As of now, no one knows when it will be possible to bring back the fugitive killers. To make the matter even worse, the government is yet to trace three of the five fugitives.
Last year, Foreign Minister AK Abdul Momen had expressed hope of bringing back Rashed Chowdhury, one of the absconding killers, from the US before March 2021, after the then US attorney general had reopened the fugitive’s asylum case.
But, that did not happen. Now that a new administration has assumed office in the US, the status of that case is currently unknown.
On November 19, 2009, the Appellate Division upheld the death penalty for 12 convicted former army officers in the Bangabandhu assassination case.
Since then, six killers -- Syed Farooq Rahman, Sultan Shahriar Rashid Khan, Bazlul Huda, AKM Mohiuddin Ahmed, Mohiuddin Ahmed, and Abdul Majed -- were hanged to death.
The last person to be executed was Majed, who used to live in Kolkata, the capital of West Bengal. He was arrested in Dhaka on April 7, 2020, and hanged at the Dhaka Central Jail at 12:01am on April 12.
Another convict, Aziz Pasha, met a natural death in Zimbabwe in 2001.
Of the remaining fugitives, Rashed Chowdhury is in the US and Noor Chowdhury in Canada. The whereabouts of Khandaker Abdur Rashid, Shariful Haque Dalim, and Moslehuddin remain unknown.
‘All-out efforts are on’
When contacted, Foreign Minister Momen told Dhaka Tribune that the government was doing all it could to execute the full verdict in the case.
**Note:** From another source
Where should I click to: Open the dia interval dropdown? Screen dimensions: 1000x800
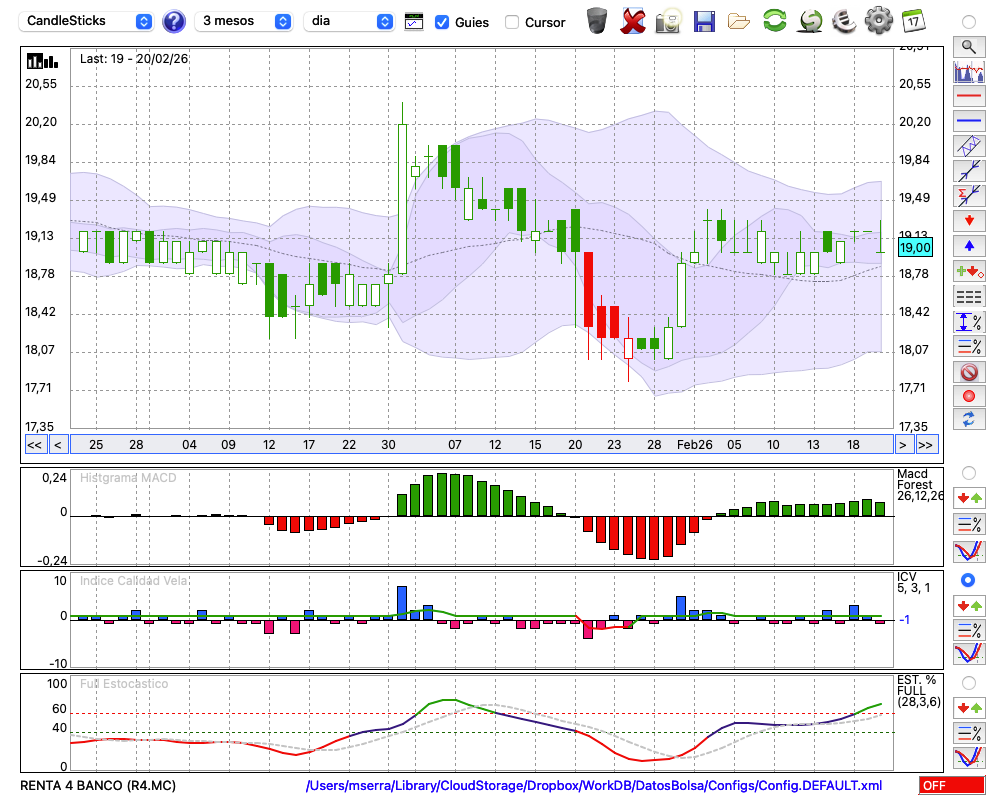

“We are making all-out efforts to bring back the fugitive killers,” he said.
Responding to a question, the minister said: “We do not know where three out of five killers are at the moment. We need help from you [journalists] and our expatriate Bangladeshis in this regard."
Bangladeshi missions abroad have been instructed to try to find out the whereabouts of these absconders, he added.
About Rashed being in the US and Noor in Canada, he said: “We are in constant touch with both Washington and Ottawa in connection with their repatriation. We are doing what is necessary.”
Two senior Foreign Ministry officials told this correspondent that the government raised the issue of repatriation of Rashed and Noor at every opportunity with the US and Canadian governments.
Aside from diplomatic efforts, the government is also trying legally to bring back the duo, they said.
The officials, however, have pointed out that domestic laws of the US and Canada are not helping the Bangladesh efforts.
For instance, they said, the issue of Rashed Chowdhury is under the jurisdiction of the US Department of Justice, which is perceived to be independent when it comes to making a decision while the Canadian law does not allow sending back any foreign national who faces the death penalty in his or her country.
About the whereabouts of the three other fugitives, the officials said that it was a mammoth task, as Bangladesh lacked the ability with respect to gathering intelligence about them.
However, the government is working with the international law enforcing organizations and agencies of the friendly governments and trying to find the trio, they said.